(Given records)

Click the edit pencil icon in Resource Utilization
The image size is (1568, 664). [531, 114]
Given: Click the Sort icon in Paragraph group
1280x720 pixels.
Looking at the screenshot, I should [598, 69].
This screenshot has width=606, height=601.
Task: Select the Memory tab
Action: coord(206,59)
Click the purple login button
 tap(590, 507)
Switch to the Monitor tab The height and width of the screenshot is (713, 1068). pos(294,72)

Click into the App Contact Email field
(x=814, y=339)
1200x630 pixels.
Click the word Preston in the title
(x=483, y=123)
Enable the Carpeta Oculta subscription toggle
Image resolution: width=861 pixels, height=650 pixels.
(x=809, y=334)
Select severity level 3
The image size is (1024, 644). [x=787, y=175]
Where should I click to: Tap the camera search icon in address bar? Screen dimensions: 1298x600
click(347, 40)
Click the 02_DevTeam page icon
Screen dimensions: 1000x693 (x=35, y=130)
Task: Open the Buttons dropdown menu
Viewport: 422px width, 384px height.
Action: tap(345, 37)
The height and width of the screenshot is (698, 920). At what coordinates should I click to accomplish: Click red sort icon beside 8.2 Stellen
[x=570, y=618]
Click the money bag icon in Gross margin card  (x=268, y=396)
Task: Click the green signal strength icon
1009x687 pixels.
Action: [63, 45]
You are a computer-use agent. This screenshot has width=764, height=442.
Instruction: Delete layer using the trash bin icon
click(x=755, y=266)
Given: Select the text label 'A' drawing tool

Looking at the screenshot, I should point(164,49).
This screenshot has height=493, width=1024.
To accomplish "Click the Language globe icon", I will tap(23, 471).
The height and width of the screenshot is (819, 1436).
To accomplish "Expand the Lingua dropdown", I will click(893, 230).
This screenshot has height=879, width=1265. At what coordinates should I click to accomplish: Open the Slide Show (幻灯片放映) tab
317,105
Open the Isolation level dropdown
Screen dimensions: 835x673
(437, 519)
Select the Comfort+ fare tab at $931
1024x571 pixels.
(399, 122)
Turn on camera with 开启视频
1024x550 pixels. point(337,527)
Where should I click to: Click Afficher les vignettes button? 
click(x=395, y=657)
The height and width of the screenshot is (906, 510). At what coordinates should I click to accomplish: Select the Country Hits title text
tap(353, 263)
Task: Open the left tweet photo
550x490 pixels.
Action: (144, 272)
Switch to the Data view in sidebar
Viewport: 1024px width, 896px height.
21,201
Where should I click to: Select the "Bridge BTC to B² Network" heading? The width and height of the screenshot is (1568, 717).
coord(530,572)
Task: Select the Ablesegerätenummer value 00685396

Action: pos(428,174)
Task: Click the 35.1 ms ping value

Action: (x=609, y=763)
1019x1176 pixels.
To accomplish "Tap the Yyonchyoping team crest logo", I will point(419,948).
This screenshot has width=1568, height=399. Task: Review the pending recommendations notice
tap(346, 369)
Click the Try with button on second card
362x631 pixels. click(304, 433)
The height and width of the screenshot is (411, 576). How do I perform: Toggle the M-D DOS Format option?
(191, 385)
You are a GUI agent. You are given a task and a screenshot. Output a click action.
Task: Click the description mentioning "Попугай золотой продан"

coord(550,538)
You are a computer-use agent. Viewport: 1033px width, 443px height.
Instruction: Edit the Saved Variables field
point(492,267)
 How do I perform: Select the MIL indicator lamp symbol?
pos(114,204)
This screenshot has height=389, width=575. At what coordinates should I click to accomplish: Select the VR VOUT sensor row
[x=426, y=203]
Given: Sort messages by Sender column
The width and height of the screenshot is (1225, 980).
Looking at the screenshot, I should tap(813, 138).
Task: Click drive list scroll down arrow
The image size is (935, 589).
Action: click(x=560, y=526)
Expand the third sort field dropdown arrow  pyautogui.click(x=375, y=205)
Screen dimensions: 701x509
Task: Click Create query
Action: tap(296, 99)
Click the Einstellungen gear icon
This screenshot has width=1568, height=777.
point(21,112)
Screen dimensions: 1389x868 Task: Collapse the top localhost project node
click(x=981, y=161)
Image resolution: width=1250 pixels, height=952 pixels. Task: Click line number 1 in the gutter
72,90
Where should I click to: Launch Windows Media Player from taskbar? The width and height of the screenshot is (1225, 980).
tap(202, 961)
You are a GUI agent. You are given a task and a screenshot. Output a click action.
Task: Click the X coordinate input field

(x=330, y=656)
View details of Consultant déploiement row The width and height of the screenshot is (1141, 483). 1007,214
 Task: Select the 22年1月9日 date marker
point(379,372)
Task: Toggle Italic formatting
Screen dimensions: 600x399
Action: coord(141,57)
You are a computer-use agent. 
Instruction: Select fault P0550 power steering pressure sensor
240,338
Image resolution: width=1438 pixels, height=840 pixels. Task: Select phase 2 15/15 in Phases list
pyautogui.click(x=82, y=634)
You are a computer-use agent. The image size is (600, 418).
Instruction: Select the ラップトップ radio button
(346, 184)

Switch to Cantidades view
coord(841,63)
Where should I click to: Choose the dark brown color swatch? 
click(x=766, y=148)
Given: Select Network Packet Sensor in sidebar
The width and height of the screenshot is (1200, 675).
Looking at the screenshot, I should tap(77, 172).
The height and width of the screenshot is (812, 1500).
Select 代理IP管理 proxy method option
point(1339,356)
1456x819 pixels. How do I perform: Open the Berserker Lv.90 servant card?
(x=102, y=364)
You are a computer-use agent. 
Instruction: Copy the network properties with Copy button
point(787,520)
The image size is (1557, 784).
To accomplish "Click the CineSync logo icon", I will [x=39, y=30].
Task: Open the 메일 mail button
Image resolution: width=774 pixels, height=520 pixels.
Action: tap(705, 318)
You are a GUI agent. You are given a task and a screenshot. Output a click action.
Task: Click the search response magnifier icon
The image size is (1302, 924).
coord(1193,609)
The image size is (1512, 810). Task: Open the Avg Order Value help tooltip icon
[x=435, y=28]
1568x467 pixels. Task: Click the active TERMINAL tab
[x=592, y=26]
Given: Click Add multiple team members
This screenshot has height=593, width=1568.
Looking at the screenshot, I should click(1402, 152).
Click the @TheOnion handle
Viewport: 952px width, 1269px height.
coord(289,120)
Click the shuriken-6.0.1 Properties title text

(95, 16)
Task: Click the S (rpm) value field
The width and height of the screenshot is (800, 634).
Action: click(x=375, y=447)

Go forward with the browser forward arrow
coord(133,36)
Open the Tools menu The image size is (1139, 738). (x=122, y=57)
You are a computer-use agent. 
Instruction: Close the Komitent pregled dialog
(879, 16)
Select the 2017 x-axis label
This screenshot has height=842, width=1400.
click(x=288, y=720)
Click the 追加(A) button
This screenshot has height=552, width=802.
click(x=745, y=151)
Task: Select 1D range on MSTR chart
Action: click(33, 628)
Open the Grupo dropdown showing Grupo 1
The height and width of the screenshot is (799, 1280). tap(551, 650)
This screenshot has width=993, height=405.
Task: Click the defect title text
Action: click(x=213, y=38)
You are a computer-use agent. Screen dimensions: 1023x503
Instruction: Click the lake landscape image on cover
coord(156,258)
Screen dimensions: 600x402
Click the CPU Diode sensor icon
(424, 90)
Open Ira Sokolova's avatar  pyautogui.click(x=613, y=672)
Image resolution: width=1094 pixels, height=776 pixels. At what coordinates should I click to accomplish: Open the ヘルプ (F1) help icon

(End Given records)

[Required work] Within the data, how many lines hold the string "logo"? Answer with the number and nothing more.

[Task response] 2